Abstract Background. The Bevacizumab Regimens’ Investigation of Treatment Effects (BRiTE) study is a prospective, observational cohort study designed to elucidate safety and effectiveness outcomes associated with bevacizumab combined with chemotherapy as used in clinical practice for first-line treatment of metastatic colorectal cancer (mCRC). Patients and Methods. Baseline characteristics, prespecified bevacizumab-related adverse events, and effectiveness data were collected from 1,953 mCRC patients who were receiving first-line treatment including bevacizumab at 248 U.S. sites. Results. At database lock, the median follow-up was 20.1 months. At baseline, 46% of patients were aged ≥65 years and 49% had an Eastern Cooperative Oncology Group performance status score ≥1. Fluorouracil, leucovorin, and oxaliplatin was the most common first-line chemotherapy regimen (56%). Overall rates of bevacizumab-related adverse events in the BRiTE study, such as gastrointestinal perforation (1.9%), arterial thromboembolic events (2%), grade 3–4 bleeding (2.2%), and de novo hypertension requiring medication (22%), were consistent with those reported in randomized clinical trials (RCTs) of bevacizumab in first-line mCRC treatment.
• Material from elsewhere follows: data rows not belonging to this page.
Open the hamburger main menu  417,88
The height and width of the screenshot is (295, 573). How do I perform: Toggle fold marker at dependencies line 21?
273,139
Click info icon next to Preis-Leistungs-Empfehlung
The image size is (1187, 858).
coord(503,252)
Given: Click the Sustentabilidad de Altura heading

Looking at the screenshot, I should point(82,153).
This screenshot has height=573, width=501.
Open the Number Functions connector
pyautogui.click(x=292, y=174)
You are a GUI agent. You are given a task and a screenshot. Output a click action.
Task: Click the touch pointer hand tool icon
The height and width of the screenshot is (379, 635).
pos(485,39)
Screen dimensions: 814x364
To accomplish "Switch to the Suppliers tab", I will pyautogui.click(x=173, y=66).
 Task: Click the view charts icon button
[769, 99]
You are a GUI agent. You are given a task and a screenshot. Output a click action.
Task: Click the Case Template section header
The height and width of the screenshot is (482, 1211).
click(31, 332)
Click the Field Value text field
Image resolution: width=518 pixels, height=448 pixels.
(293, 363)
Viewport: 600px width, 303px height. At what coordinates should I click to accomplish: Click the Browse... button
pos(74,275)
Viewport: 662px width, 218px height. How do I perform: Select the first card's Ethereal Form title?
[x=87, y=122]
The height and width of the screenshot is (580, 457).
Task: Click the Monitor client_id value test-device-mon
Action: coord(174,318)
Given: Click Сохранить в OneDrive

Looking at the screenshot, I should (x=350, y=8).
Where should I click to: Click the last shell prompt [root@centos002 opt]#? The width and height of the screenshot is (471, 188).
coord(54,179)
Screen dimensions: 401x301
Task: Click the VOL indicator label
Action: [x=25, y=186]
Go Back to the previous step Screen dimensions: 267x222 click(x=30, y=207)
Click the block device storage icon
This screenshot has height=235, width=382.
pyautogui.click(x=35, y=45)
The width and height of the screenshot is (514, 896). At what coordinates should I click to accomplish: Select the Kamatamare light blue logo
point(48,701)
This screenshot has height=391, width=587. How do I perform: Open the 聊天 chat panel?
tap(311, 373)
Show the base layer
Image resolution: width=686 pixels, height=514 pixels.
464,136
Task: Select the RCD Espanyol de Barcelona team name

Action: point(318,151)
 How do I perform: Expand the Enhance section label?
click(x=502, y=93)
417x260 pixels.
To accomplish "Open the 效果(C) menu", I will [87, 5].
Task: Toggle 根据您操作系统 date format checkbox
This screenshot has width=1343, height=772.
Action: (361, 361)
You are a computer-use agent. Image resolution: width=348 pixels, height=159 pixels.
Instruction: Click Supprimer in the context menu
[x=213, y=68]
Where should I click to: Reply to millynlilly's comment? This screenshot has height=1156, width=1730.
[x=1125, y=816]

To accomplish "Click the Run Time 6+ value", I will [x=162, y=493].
The median progression-free survival (PFS) and overall survival (OS) times were 9.9 (95% confidence interval [CI], 9.5–10.3) months and 22.9 (95% CI, 21.9–24.4) months, respectively. Conclusion. The median PFS and OS durations and safety profile of bevacizumab in the BRiTE study were similar to those in RCTs of bevacizumab plus chemotherapy in first-line mCRC patients. The observations from the BRiTE study complement and expand upon RCT data, providing clinical information in a large cohort of bevacizumab-treated patients and subgroups such as the elderly.